AI is the defining technology shaping the next generation of computing. In recent months, we have all seen how the explosion in generative AI and LLMs are revolutionizing the way we interact with technology and driving significantly more demand for high-performance computing in the data center with GPUs at the center.
ROCm is an open software platform allowing researchers to tap the power of AMD Instinct accelerators, promoting portability of HPC and AI innovation across platforms. ROCm 5 features a comprehensive suite of optimizations for AI and HPC workloads. These include fine-tuned kernels for large language models, support for new data types, and support for new technologies like the OpenAI Triton programming language.
ROCm validation now includes hundreds of thousands of framework tests nightly, and validation across thousands of models and operators. This includes support for leading frameworks like PyTorch, TensorFlow, ONNX, and JAX, enabling an optimal out-of-the-box developer experience for all the AI models that have been built on these frameworks.
ROCm 5.6 has enhanced capabilities with new AI software add-ons for large language (and other) models, including many performance optimizations across the ROCm portfolio of libraries. It also reflects continuous improvements supporting the AI community, including:
- integration of the Hugging Face unit test suite into ROCm QA
- incremental support for OpenAI Triton in PyTorch 2.0 inductor mode
- support for the broader community to enable OpenXLA support through ROCm for PyTorch, TensorFlow and JAX
ROCm 5.6 also introduces improvements to several math libraries like FFT, BLAS, and solvers that form the basis for HPC applications and enhancements to ROCm development and deployment tools, including install, ROCgdb (the CPU-GPU integrated debugger), ROCm profiler and documentations.
As the industry moves towards an open ecosystem that supports a broad set of accelerators, we will continue efforts to further optimize frameworks and backend compilers for optimal performance that include MLIR infrastructure improvements, underpinning AMD support for OpenAI Triton and OpenXLA compilers. We will also continue to add additional open-source AI models optimized for AMD solutions on the AMD hub on Hugging Face.
For our HPC users, we recently published a number of publishing recipes at AMD Infinity Hub to enable customers to build HPC application containers and future ROCm releases will add to the number of HPC applications supported on AMD Instinct solutions.
We’ve also seen tremendous interest from developers wanting to run the ROCm open software platform for AI and ML on our Radeon™ consumer and Radeon™ Pro workstation GPUs and have heard the community challenges with specific driver issues on unsupported GPUs. I’m pleased to say that we have fixed the reported issues in ROCm 5.6 and we are committed to expanding our support going forward.

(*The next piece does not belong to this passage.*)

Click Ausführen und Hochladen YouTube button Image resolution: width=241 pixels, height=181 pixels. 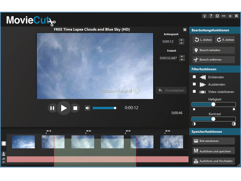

We plan to expand ROCm support from the currently supported AMD RDNA 2 workstation GPUs: the Radeon Pro v620 and w6800 to select AMD RDNA 3 workstation and consumer GPUs. Formal support for RDNA 3-based GPUs on Linux is planned to begin rolling out this fall, starting with the 48GB Radeon PRO W7900 and the 24GB Radeon RX 7900 XTX, with additional cards and expanded capabilities to be released over time.